It seems Ok to me, but didn't we earlier add the has_pinned which
would have changed the layout too? Are we chasing performance delta's
nobody cares about?

Still it is mechanically fine, so:

Reviewed-by: Jason Gunthorpe <[email protected]>

Jason

2021-06-14 03:35:12

by Feng Tang

[permalink] [raw]

Subject: Re: [PATCH] mm: relocate 'write_protect_seq' in struct mm_struct

Hi Jason,

On Fri, Jun 11, 2021 at 02:09:17PM -0300, Jason Gunthorpe wrote:
> On Fri, Jun 11, 2021 at 09:54:42AM +0800, Feng Tang wrote:
> > 0day robot reported a 9.2% regression for will-it-scale mmap1 test
> > case[1], caused by commit 57efa1fe5957 ("mm/gup: prevent gup_fast
> > from racing with COW during fork").
> >
> > Further debug shows the regression is due to that commit changes
> > the offset of hot fields 'mmap_lock' inside structure 'mm_struct',
> > thus some cache alignment changes.

========================================================================

In the patch discussion, how large a regression did the 0day robot report for the will-it-scale mmap1 test case?

========================================================================

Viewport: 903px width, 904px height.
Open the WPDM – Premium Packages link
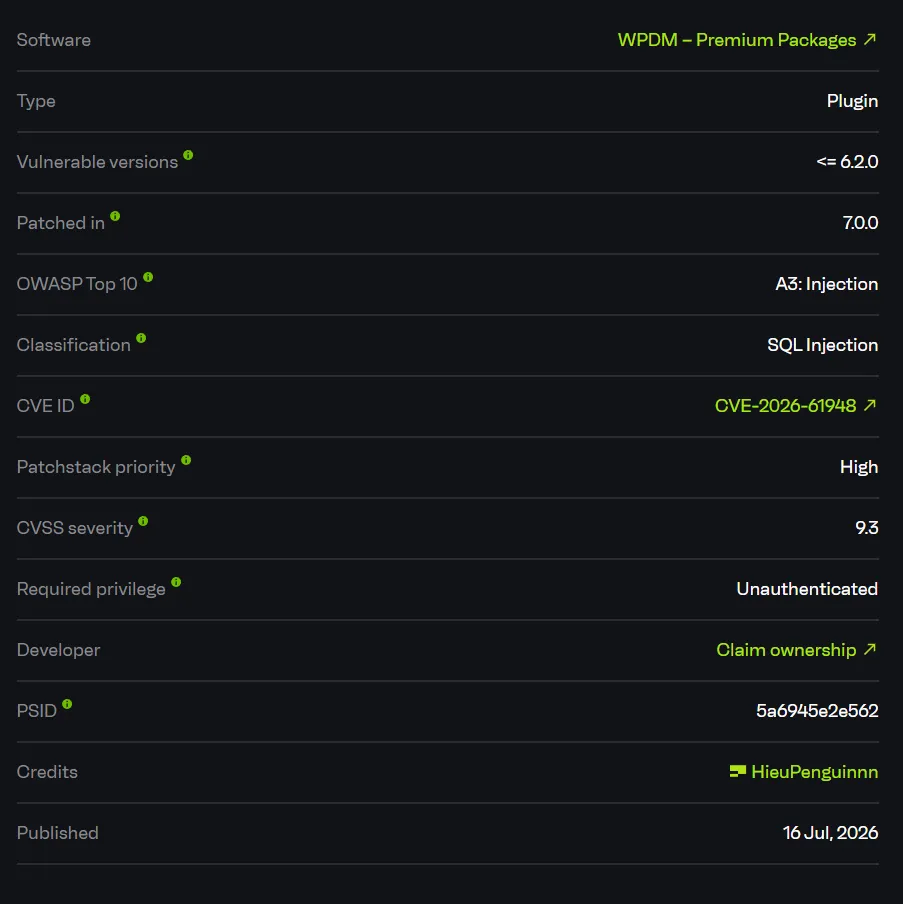coord(747,40)

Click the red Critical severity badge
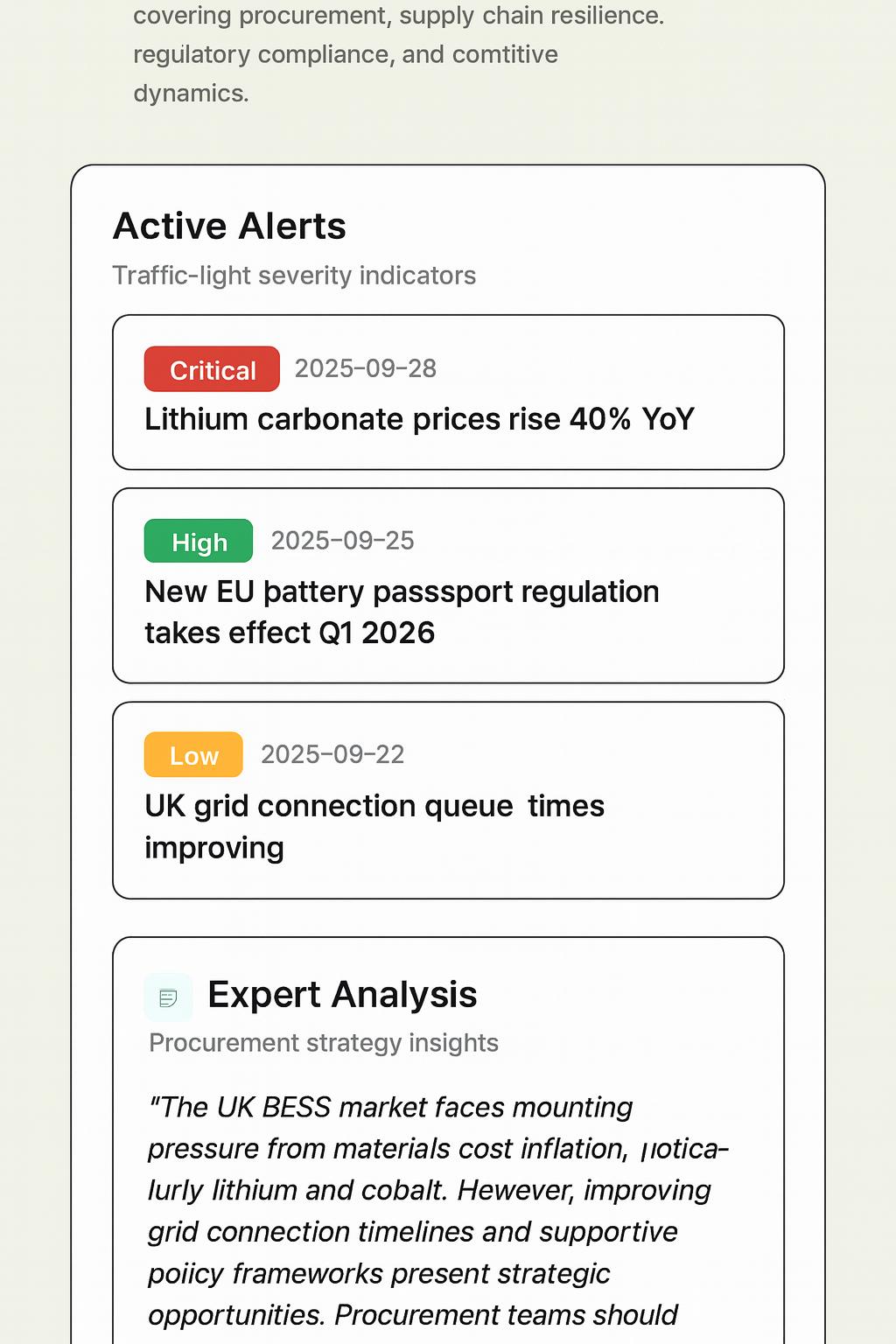[x=212, y=369]
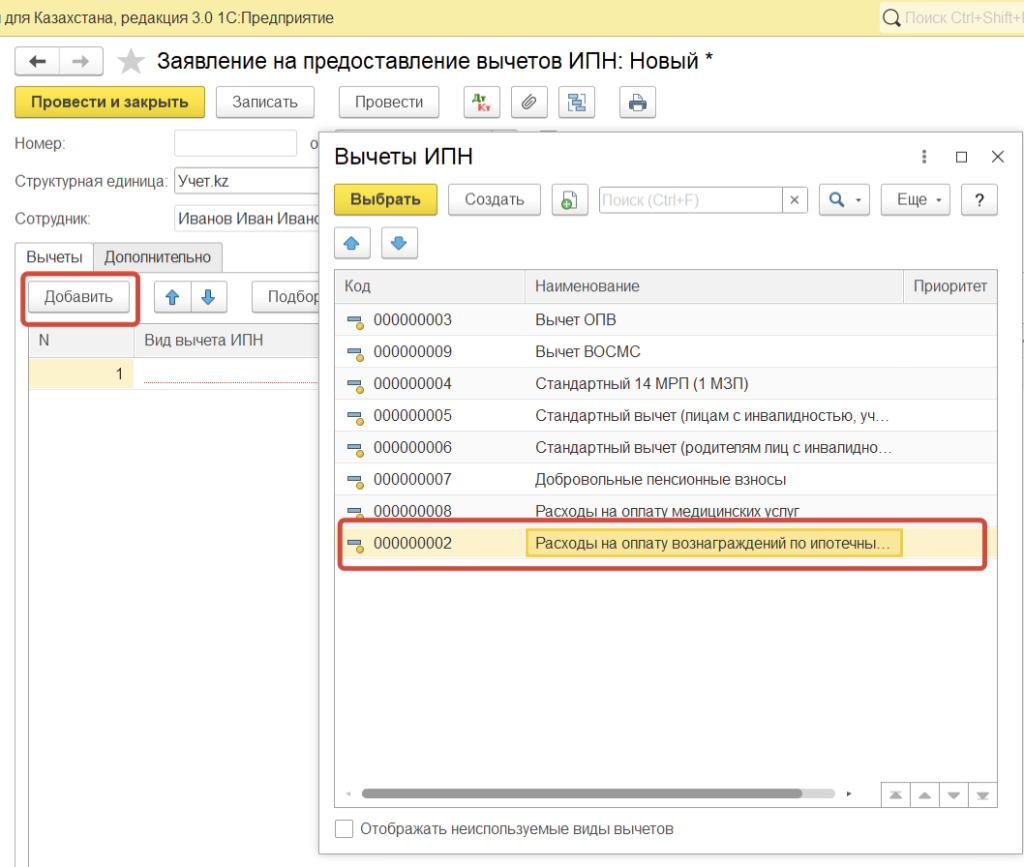This screenshot has width=1024, height=867.
Task: Click the Дт/Кт postings icon
Action: coord(481,102)
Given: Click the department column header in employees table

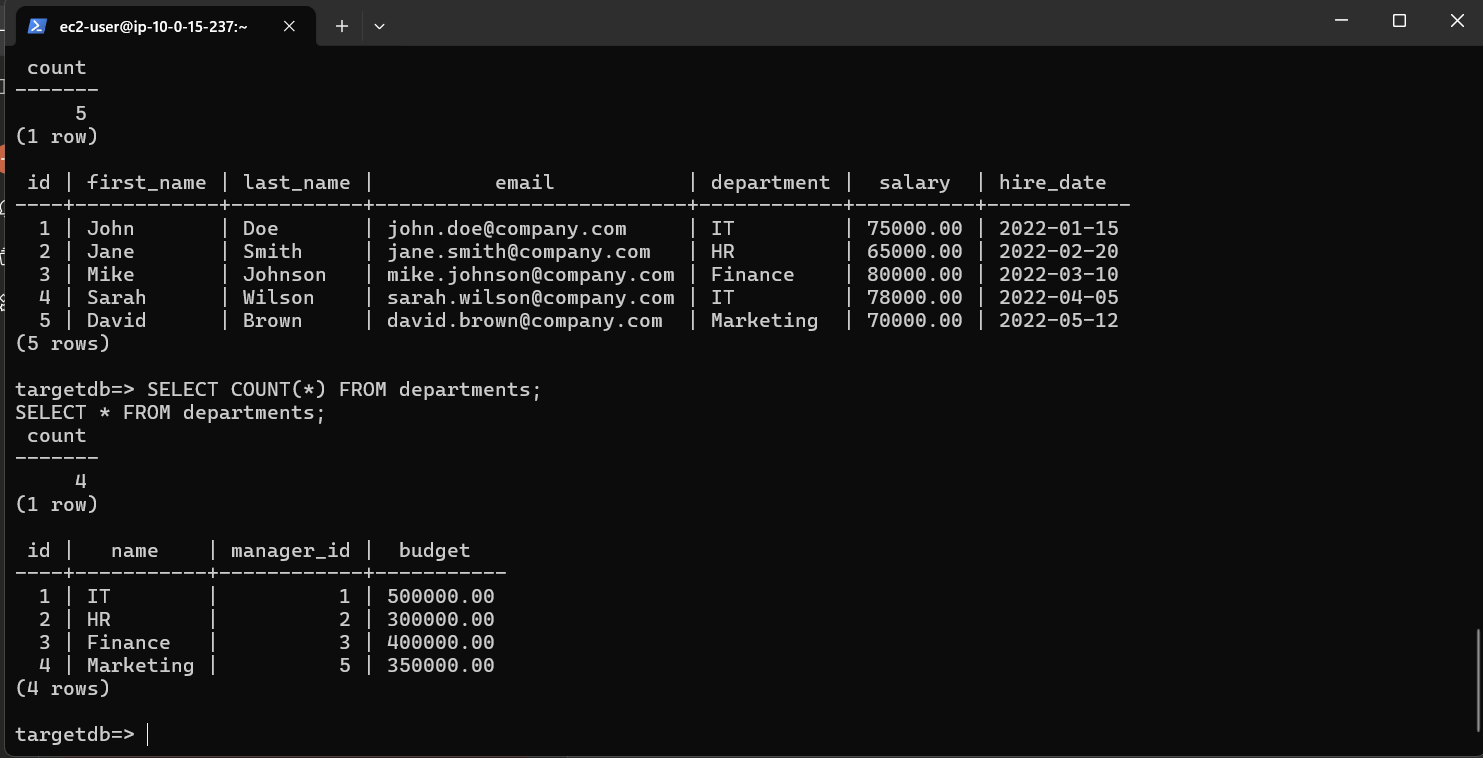Looking at the screenshot, I should 770,182.
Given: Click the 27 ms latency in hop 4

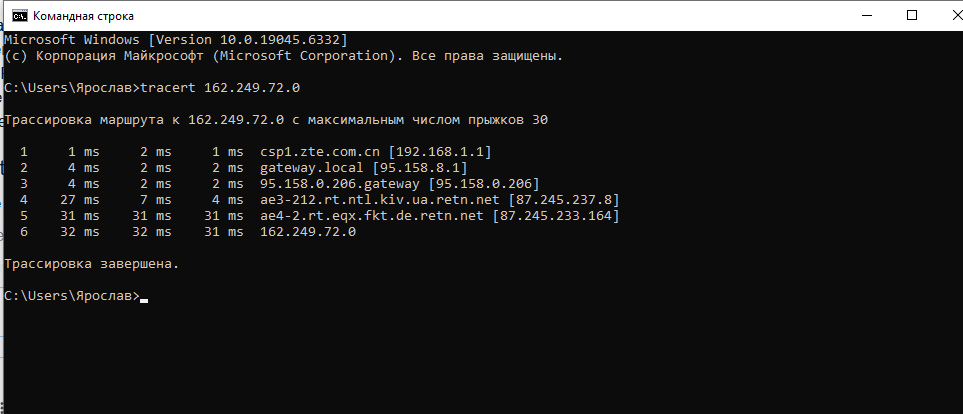Looking at the screenshot, I should pos(79,200).
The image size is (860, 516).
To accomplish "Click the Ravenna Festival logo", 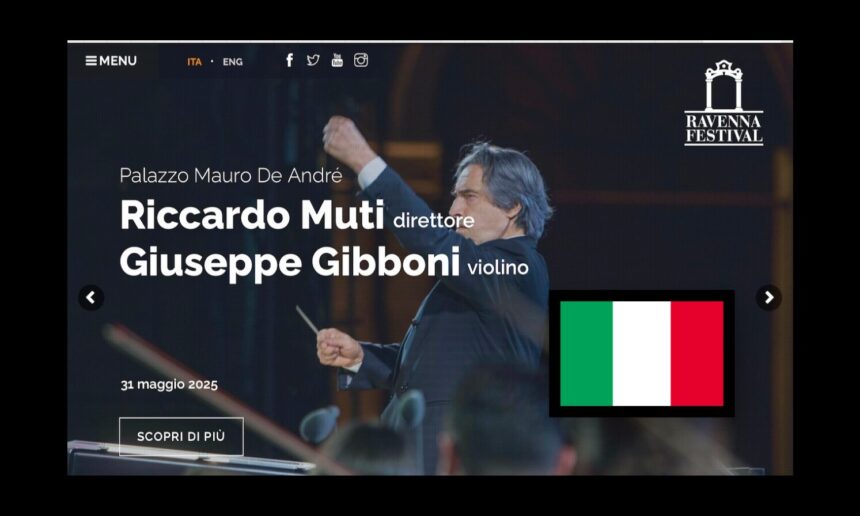I will (x=723, y=103).
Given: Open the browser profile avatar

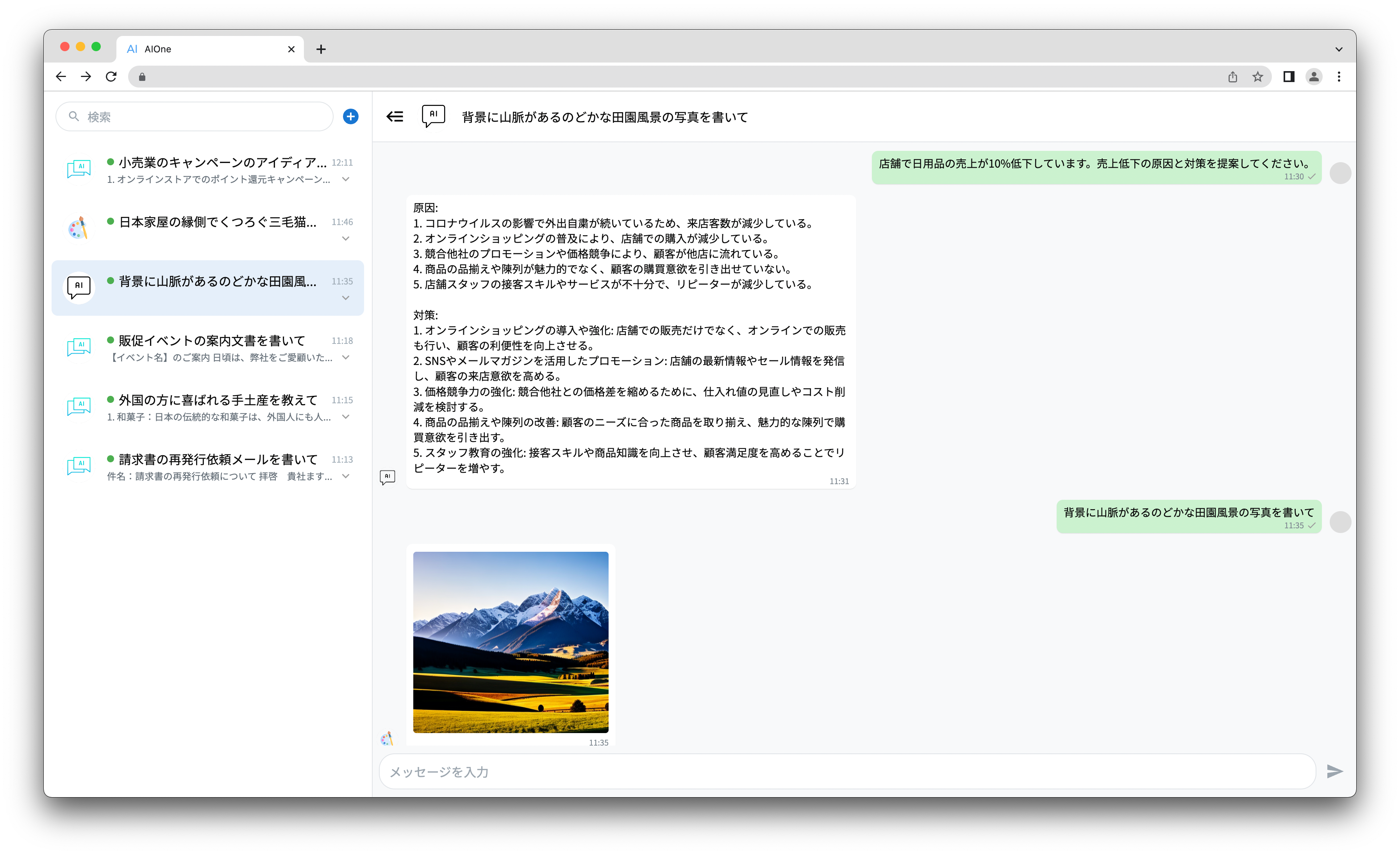Looking at the screenshot, I should point(1314,77).
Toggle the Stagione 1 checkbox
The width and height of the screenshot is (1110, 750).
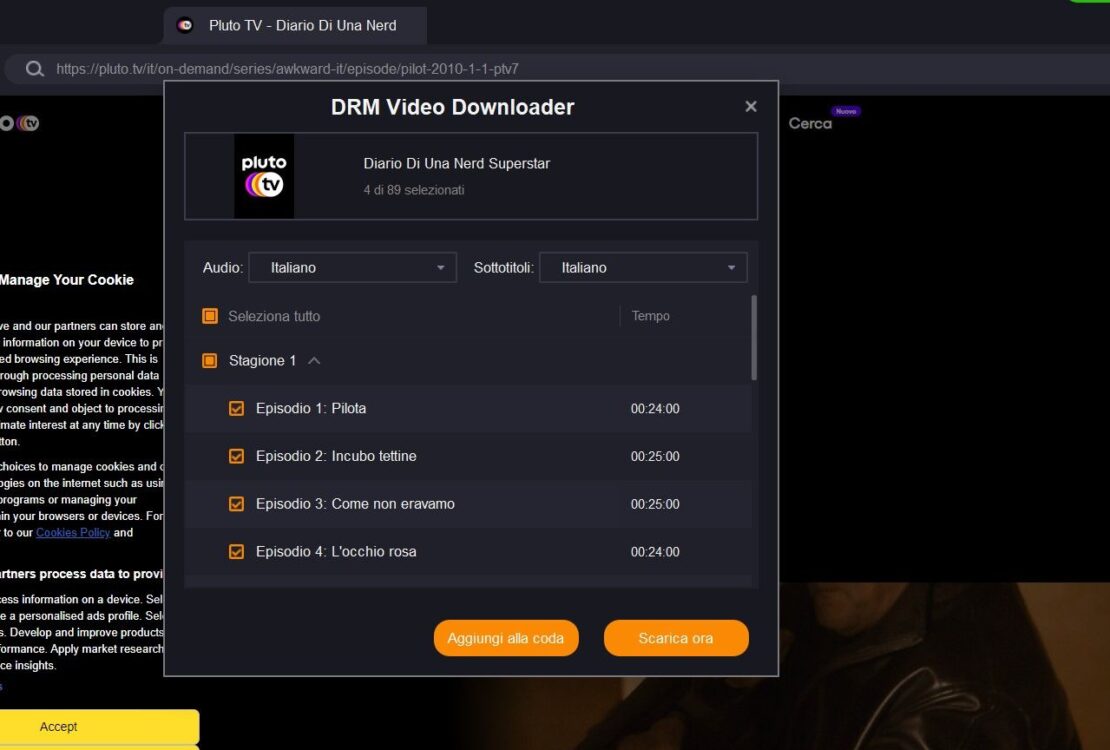point(210,360)
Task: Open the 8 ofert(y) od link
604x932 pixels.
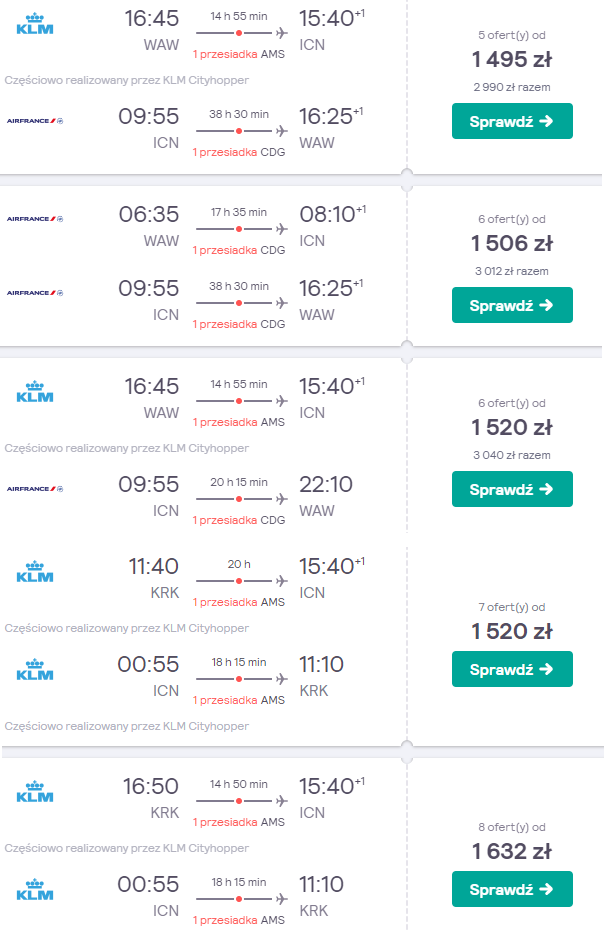Action: tap(511, 827)
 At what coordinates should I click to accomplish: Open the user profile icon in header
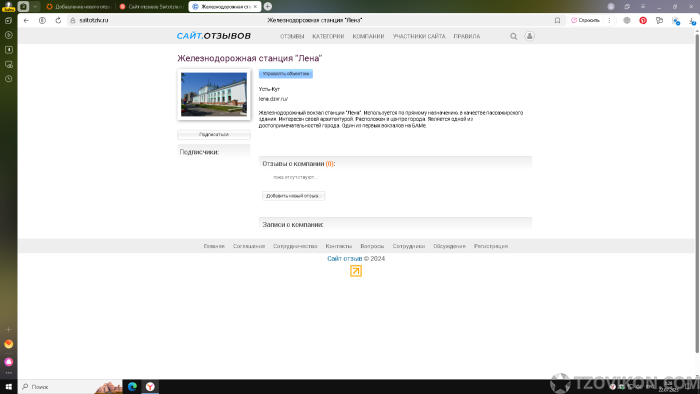(529, 36)
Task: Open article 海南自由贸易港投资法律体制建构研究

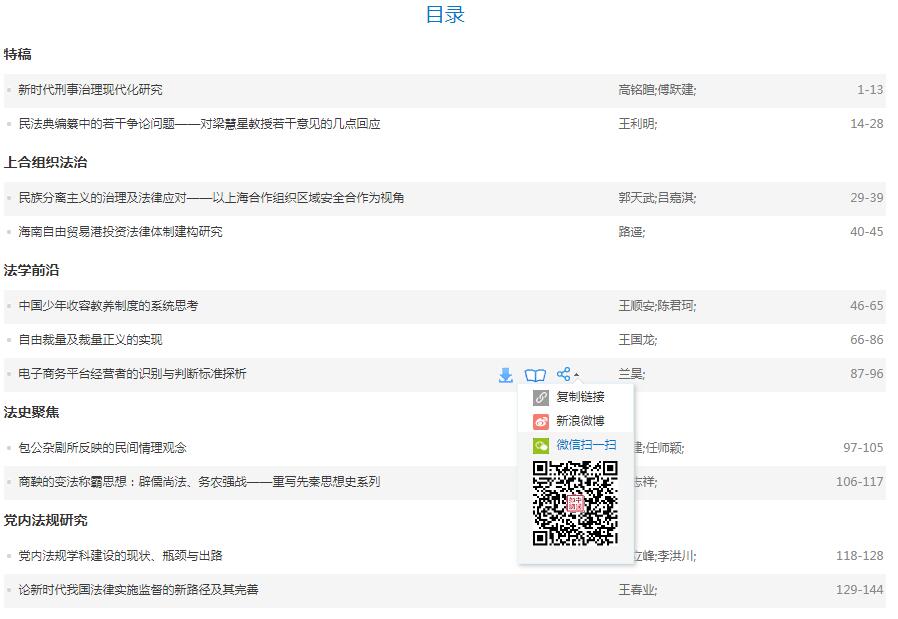Action: (x=120, y=232)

========================================================================

SOLUTION FOR THIS PROBLEM
A 9.2% regression.